- **INPUT**:

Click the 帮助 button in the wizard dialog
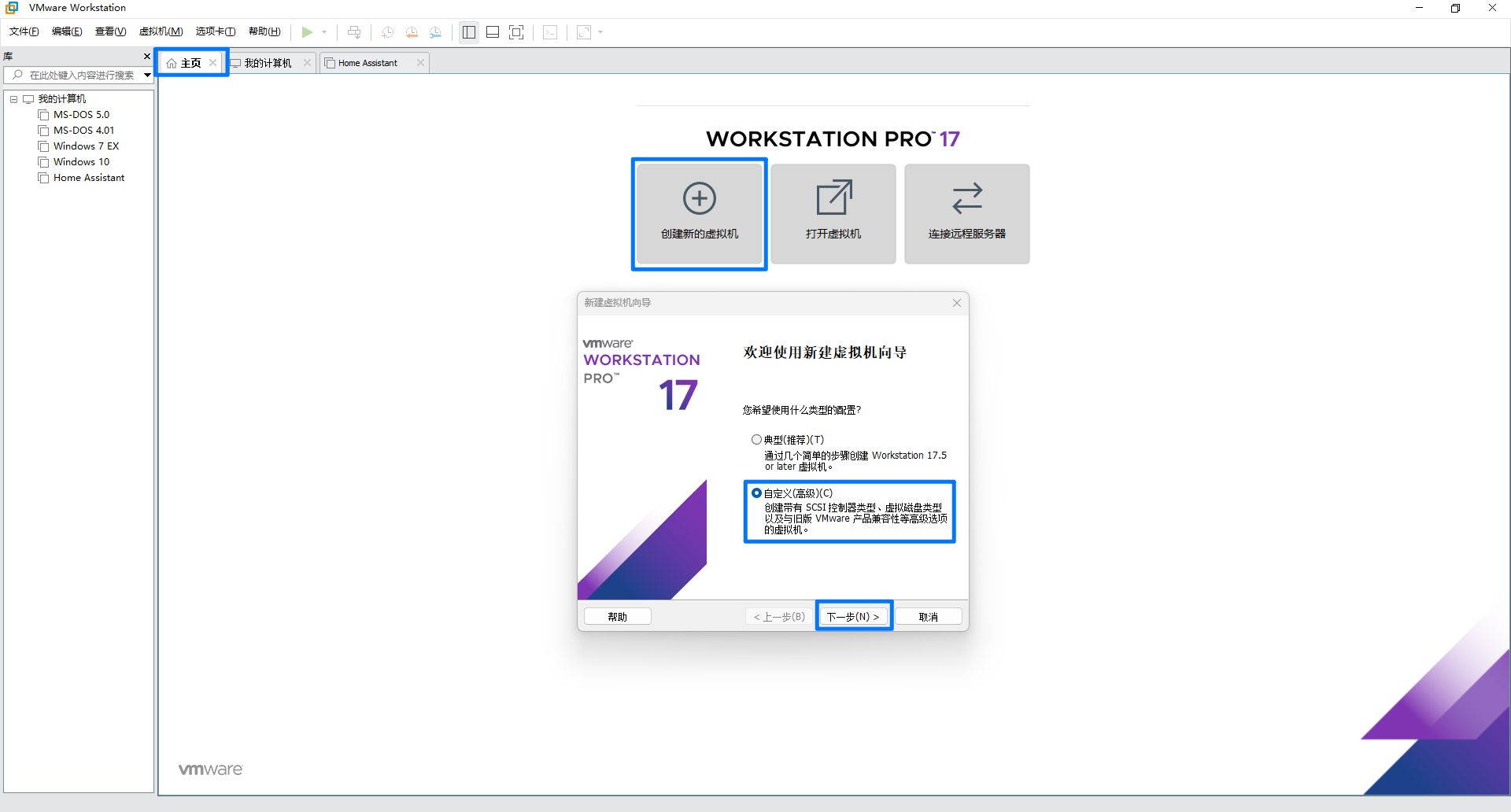 tap(617, 616)
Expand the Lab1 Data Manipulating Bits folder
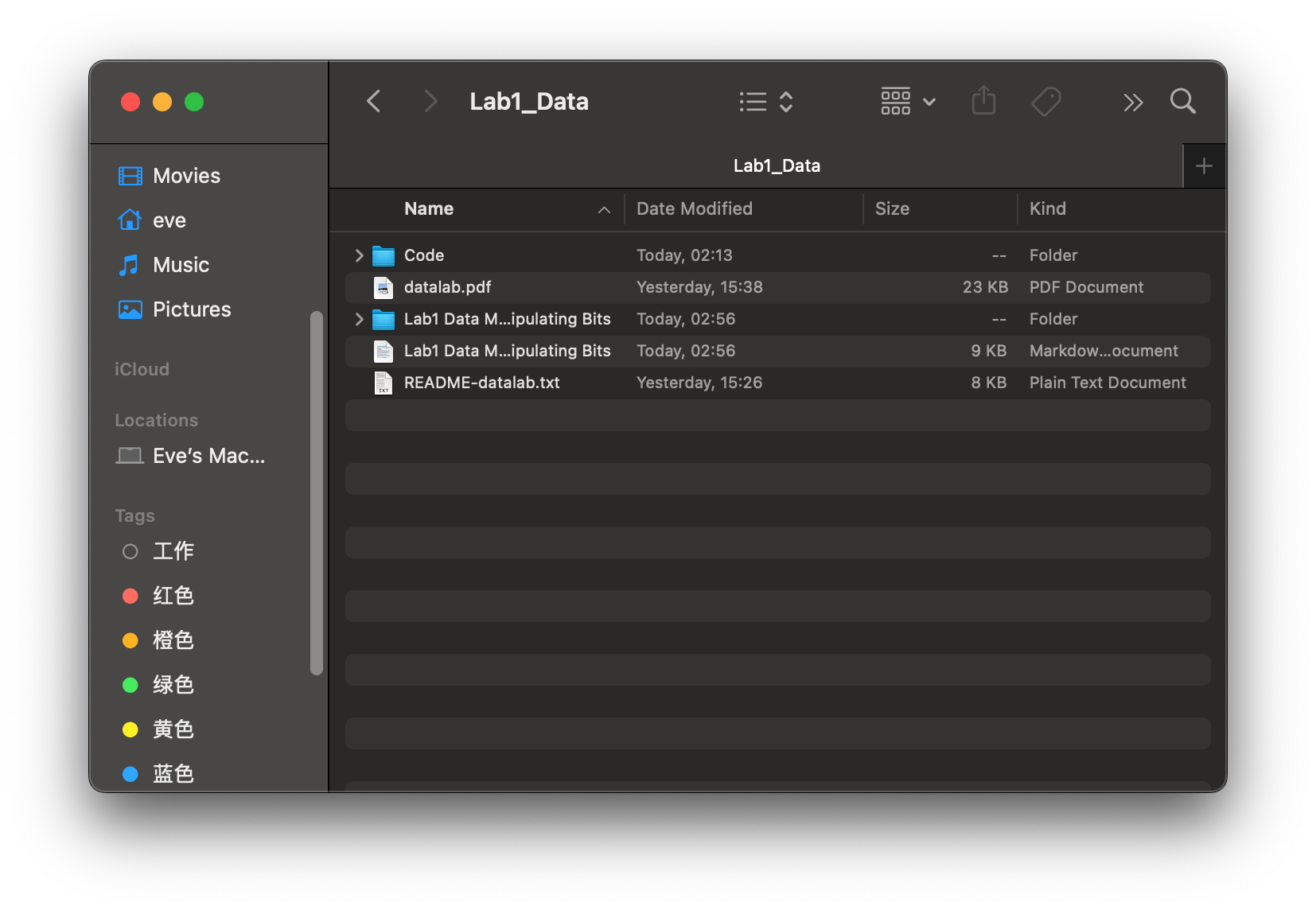Screen dimensions: 1316x910 point(358,319)
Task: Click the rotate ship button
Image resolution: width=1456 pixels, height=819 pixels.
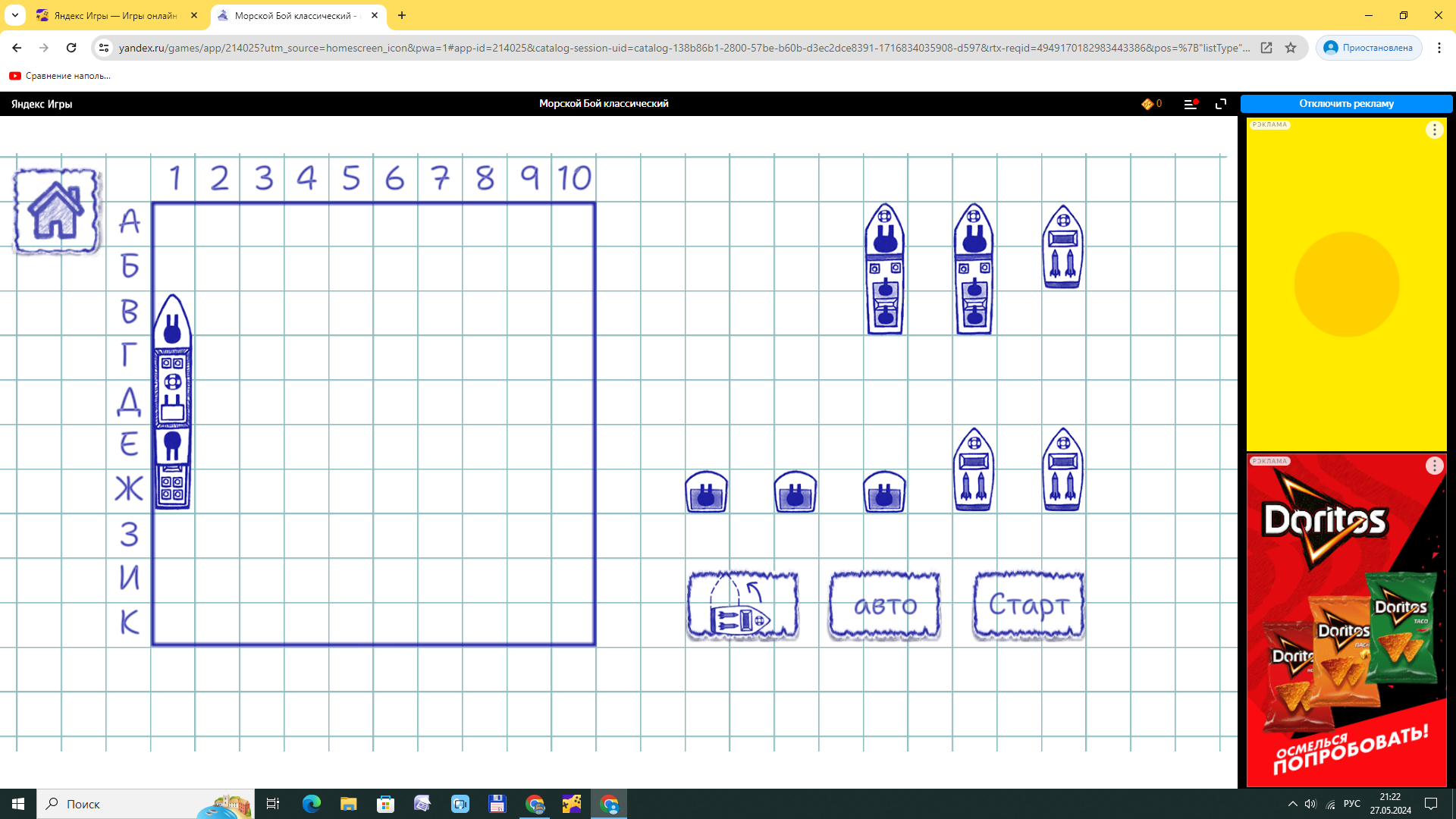Action: 742,606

- **WHAT YOU ARE ASKED TO DO**: Please give again only those lines that run from the one containing "Expand the Lab1 Data Manipulating Bits folder" through the final line of the listing, both included, exactly as written and without pictures.

- **ANSWER FOR THE TASK**:
Expand the Lab1 Data Manipulating Bits folder
Screen dimensions: 1316x910 point(358,319)
Task: Click the rotate ship button
Image resolution: width=1456 pixels, height=819 pixels.
Action: 742,606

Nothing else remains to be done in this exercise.